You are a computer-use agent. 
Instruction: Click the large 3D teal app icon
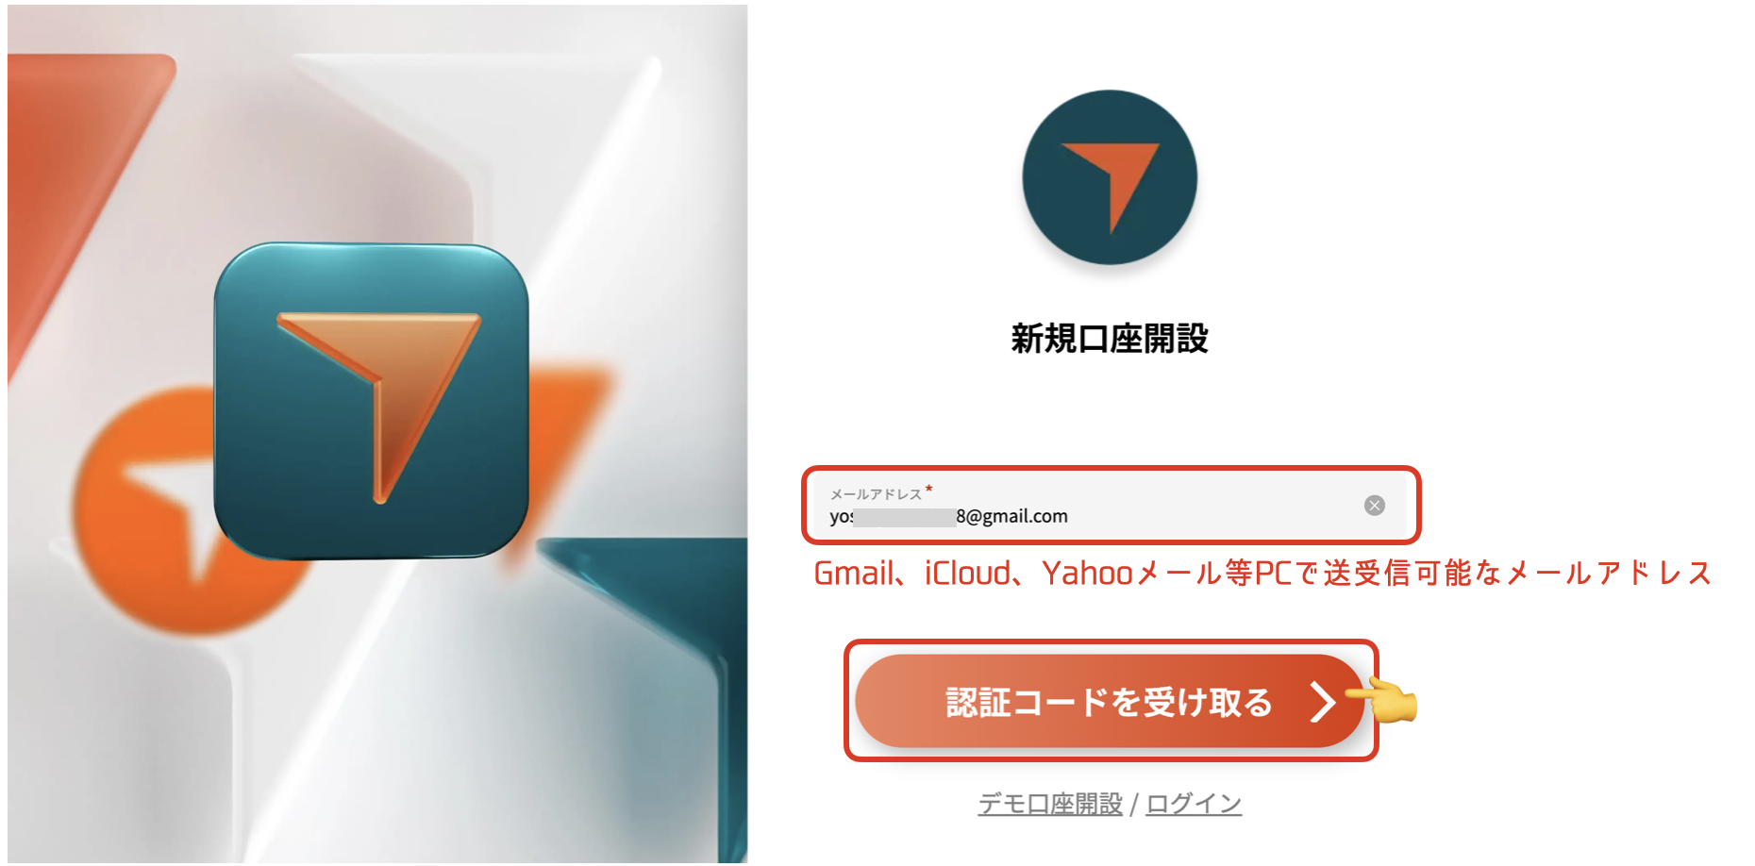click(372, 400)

* * *

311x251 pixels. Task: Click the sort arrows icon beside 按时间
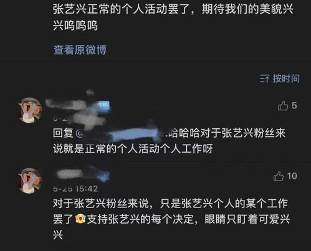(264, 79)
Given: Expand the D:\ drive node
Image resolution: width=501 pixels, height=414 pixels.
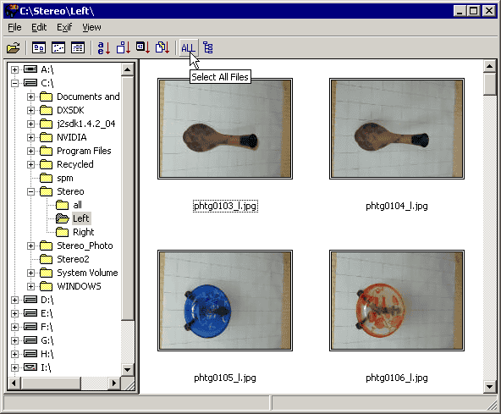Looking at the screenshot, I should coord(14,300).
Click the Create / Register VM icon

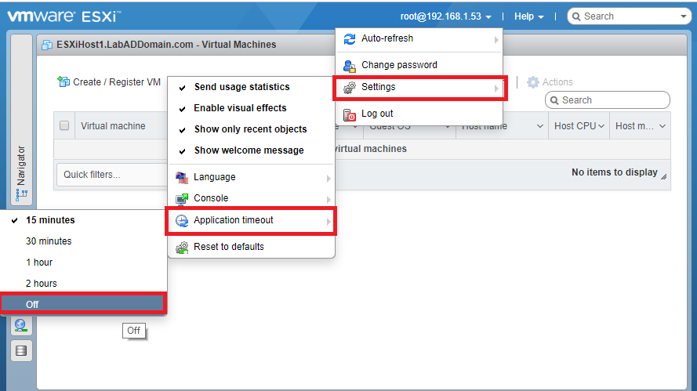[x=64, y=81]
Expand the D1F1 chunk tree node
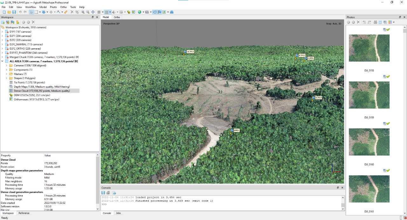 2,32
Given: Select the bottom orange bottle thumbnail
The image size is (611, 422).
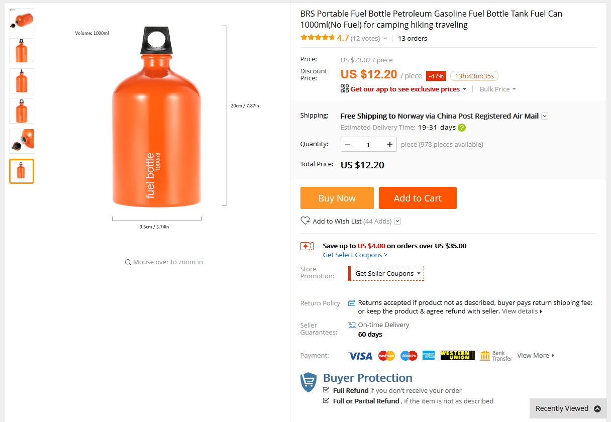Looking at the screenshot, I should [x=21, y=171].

* * *

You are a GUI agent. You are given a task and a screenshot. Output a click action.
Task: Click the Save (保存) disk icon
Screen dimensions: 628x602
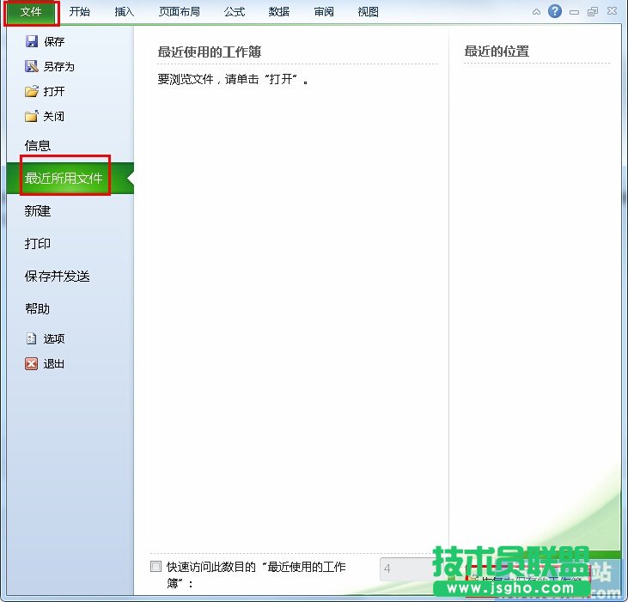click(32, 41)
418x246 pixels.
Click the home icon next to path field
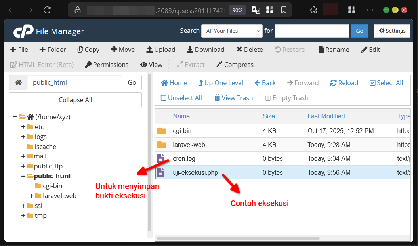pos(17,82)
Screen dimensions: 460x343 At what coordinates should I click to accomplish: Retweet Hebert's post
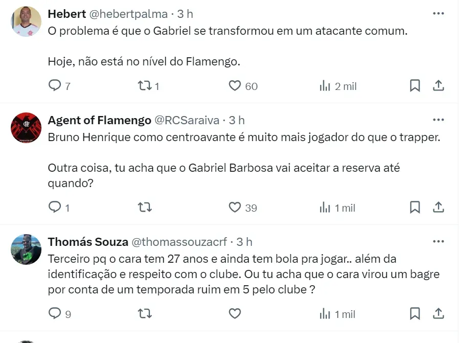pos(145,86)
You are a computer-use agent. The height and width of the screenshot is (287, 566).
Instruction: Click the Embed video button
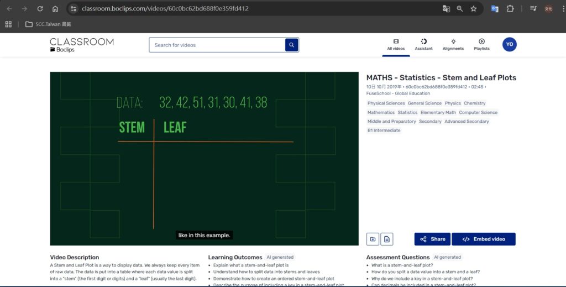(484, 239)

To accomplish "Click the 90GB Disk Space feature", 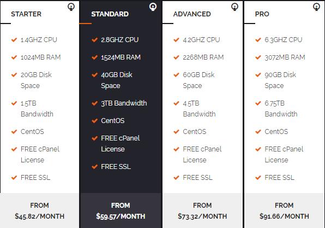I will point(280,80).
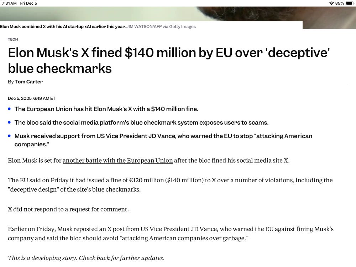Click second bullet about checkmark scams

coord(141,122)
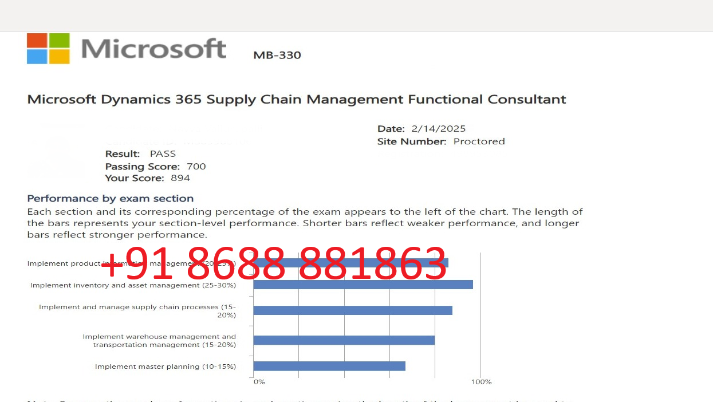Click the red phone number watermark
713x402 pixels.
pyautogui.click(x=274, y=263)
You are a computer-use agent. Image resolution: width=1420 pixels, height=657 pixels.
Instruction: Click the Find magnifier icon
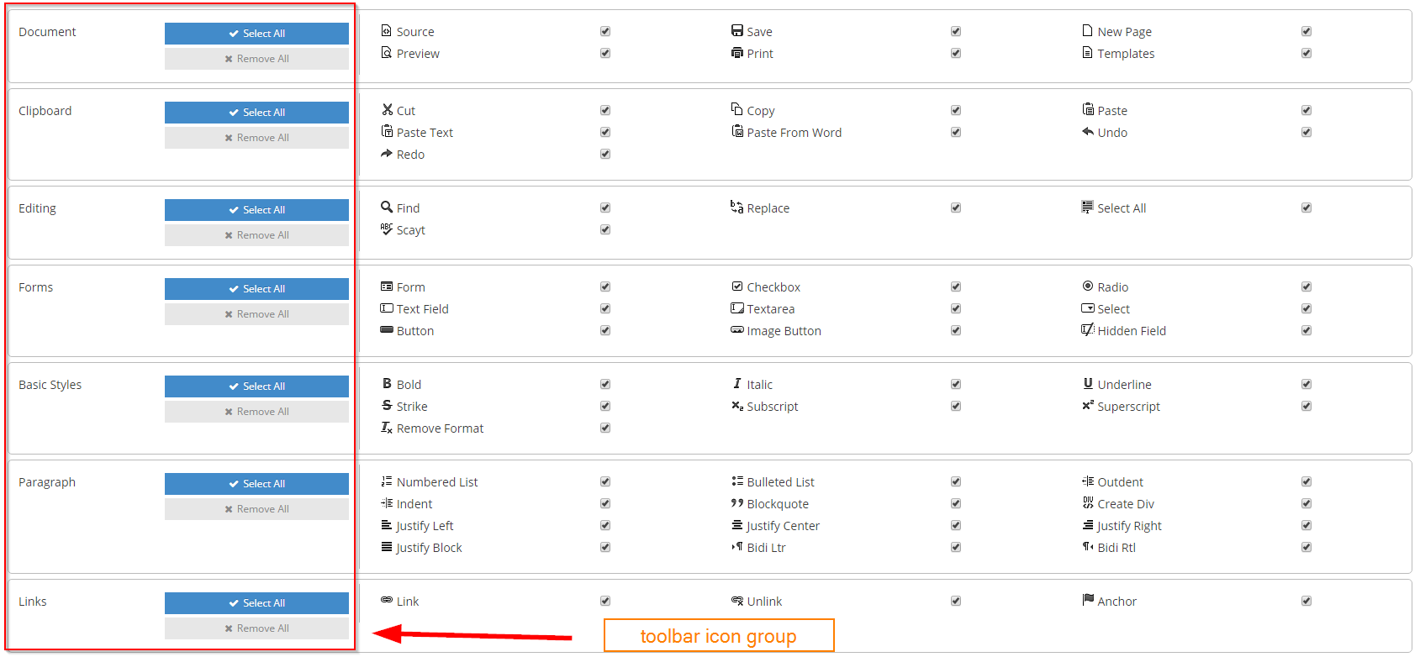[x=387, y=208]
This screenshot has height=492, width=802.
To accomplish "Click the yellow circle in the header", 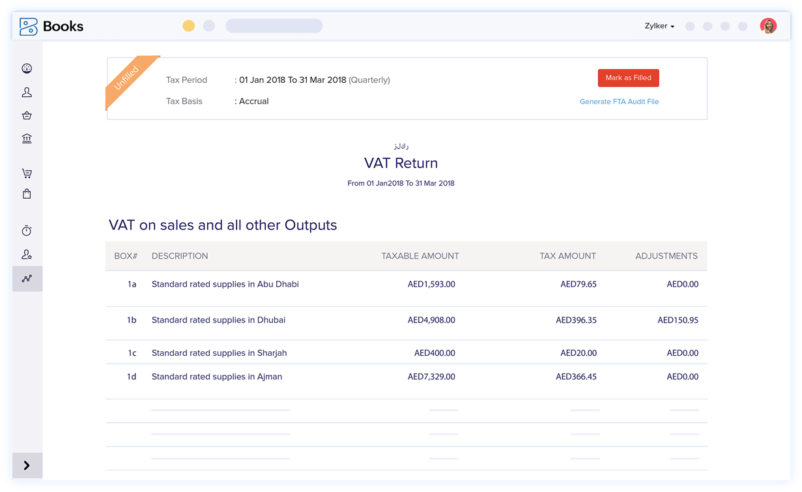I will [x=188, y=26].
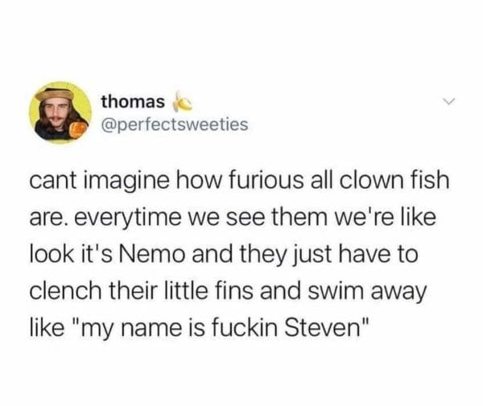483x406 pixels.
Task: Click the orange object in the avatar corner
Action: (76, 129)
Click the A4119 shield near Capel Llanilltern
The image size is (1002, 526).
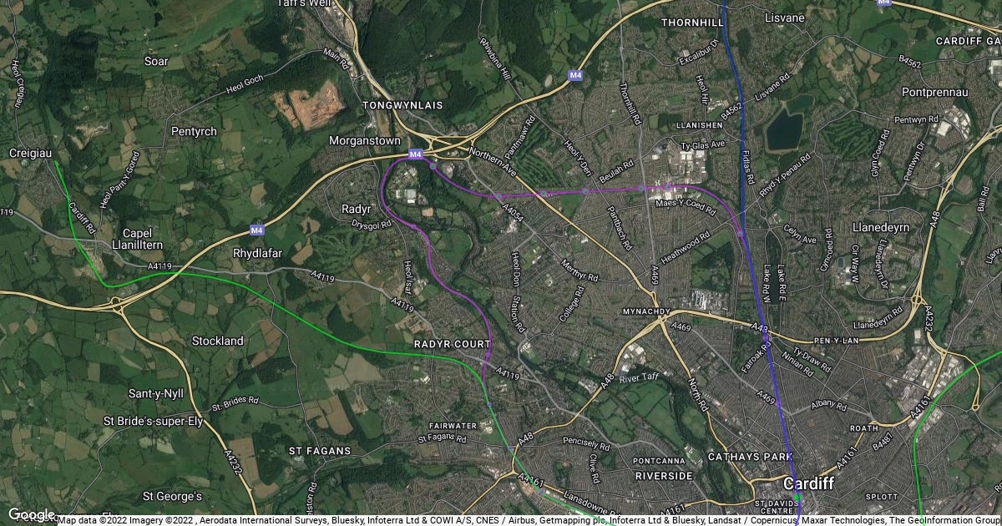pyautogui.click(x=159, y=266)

* * *

• _Activity_:
Say only how many lines above contain "agent", with no other words.

• _Written solution_:
4